WORK INSTRUCTIONS:
Please reproduce the entire listing exactly.

**** DATA PROVIDED

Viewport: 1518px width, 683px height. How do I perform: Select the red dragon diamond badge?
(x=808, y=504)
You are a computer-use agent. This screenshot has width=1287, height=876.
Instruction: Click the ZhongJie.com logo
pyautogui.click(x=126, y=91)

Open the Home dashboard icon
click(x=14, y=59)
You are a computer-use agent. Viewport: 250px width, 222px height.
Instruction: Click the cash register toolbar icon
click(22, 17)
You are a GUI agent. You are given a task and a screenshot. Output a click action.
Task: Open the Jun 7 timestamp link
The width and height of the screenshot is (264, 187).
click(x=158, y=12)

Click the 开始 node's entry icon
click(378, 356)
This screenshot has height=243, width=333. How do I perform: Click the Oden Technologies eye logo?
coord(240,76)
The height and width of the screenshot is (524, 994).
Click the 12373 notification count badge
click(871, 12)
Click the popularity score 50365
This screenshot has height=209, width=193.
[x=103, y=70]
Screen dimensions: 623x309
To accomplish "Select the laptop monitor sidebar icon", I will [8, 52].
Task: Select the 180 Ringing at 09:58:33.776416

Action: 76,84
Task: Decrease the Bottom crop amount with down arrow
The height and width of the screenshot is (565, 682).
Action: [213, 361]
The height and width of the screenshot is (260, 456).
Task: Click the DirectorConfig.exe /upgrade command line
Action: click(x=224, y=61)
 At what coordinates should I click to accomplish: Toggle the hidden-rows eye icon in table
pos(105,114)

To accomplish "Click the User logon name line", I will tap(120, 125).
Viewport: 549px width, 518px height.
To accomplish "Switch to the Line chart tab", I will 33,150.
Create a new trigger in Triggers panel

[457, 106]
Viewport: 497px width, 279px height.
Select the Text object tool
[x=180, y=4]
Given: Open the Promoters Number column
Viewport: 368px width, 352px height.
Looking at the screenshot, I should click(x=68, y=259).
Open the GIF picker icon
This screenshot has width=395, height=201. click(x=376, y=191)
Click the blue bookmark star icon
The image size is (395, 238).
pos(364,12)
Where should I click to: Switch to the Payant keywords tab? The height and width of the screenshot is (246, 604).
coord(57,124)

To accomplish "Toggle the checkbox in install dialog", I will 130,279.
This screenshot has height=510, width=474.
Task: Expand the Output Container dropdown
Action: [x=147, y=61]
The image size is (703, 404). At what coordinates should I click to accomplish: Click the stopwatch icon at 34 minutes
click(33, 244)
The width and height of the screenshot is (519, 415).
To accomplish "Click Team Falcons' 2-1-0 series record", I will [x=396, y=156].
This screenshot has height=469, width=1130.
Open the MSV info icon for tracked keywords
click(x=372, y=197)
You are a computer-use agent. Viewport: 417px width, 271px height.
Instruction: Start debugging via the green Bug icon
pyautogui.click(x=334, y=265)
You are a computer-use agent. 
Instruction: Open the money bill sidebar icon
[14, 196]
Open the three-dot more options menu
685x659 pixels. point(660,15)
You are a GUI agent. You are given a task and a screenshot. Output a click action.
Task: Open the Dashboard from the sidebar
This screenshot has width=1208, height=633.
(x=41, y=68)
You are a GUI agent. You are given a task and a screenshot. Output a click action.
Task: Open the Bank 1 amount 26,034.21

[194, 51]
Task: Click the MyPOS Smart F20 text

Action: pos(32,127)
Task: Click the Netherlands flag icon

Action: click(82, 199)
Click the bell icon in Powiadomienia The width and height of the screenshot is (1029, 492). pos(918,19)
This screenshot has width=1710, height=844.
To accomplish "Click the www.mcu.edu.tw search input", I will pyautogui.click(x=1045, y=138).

********

ANSWER SPACE:
Viewport: 1518px width, 683px height. How do I perform: Select the red dragon diamond badge?
(x=808, y=504)
You are a computer-use agent. This screenshot has width=1287, height=876.
Instruction: Click the ZhongJie.com logo
pyautogui.click(x=126, y=91)

Open the Home dashboard icon
click(x=14, y=59)
You are a computer-use agent. Viewport: 250px width, 222px height.
Instruction: Click the cash register toolbar icon
click(22, 17)
You are a GUI agent. You are given a task and a screenshot. Output a click action.
Task: Open the Jun 7 timestamp link
The width and height of the screenshot is (264, 187).
click(x=158, y=12)

Click the 开始 node's entry icon
click(378, 356)
This screenshot has height=243, width=333. How do I perform: Click the Oden Technologies eye logo?
coord(240,76)
The height and width of the screenshot is (524, 994).
Click the 12373 notification count badge
click(871, 12)
Click the popularity score 50365
This screenshot has height=209, width=193.
[x=103, y=70]
Screen dimensions: 623x309
To accomplish "Select the laptop monitor sidebar icon", I will [8, 52].
Task: Select the 180 Ringing at 09:58:33.776416

Action: 76,84
Task: Decrease the Bottom crop amount with down arrow
The height and width of the screenshot is (565, 682).
Action: [213, 361]
The height and width of the screenshot is (260, 456).
Task: Click the DirectorConfig.exe /upgrade command line
Action: click(x=224, y=61)
 At what coordinates should I click to accomplish: Toggle the hidden-rows eye icon in table
pos(105,114)

To accomplish "Click the User logon name line", I will tap(120, 125).
Viewport: 549px width, 518px height.
To accomplish "Switch to the Line chart tab", I will 33,150.
Create a new trigger in Triggers panel

[457, 106]
Viewport: 497px width, 279px height.
Select the Text object tool
[x=180, y=4]
Given: Open the Promoters Number column
Viewport: 368px width, 352px height.
Looking at the screenshot, I should click(x=68, y=259).
Open the GIF picker icon
This screenshot has width=395, height=201. click(x=376, y=191)
Click the blue bookmark star icon
The image size is (395, 238).
pos(364,12)
Where should I click to: Switch to the Payant keywords tab? The height and width of the screenshot is (246, 604).
coord(57,124)

To accomplish "Toggle the checkbox in install dialog", I will 130,279.
This screenshot has height=510, width=474.
Task: Expand the Output Container dropdown
Action: [x=147, y=61]
The image size is (703, 404). At what coordinates should I click to accomplish: Click the stopwatch icon at 34 minutes
click(33, 244)
The width and height of the screenshot is (519, 415).
To accomplish "Click Team Falcons' 2-1-0 series record", I will [x=396, y=156].
This screenshot has height=469, width=1130.
Open the MSV info icon for tracked keywords
click(x=372, y=197)
You are a computer-use agent. Viewport: 417px width, 271px height.
Instruction: Start debugging via the green Bug icon
pyautogui.click(x=334, y=265)
You are a computer-use agent. 
Instruction: Open the money bill sidebar icon
[14, 196]
Open the three-dot more options menu
685x659 pixels. point(660,15)
You are a GUI agent. You are given a task and a screenshot. Output a click action.
Task: Open the Dashboard from the sidebar
This screenshot has width=1208, height=633.
(x=41, y=68)
You are a GUI agent. You are given a task and a screenshot. Output a click action.
Task: Open the Bank 1 amount 26,034.21

[194, 51]
Task: Click the MyPOS Smart F20 text

Action: pos(32,127)
Task: Click the Netherlands flag icon

Action: click(82, 199)
Click the bell icon in Powiadomienia The width and height of the screenshot is (1029, 492). pos(918,19)
This screenshot has width=1710, height=844.
To accomplish "Click the www.mcu.edu.tw search input", I will pyautogui.click(x=1045, y=138).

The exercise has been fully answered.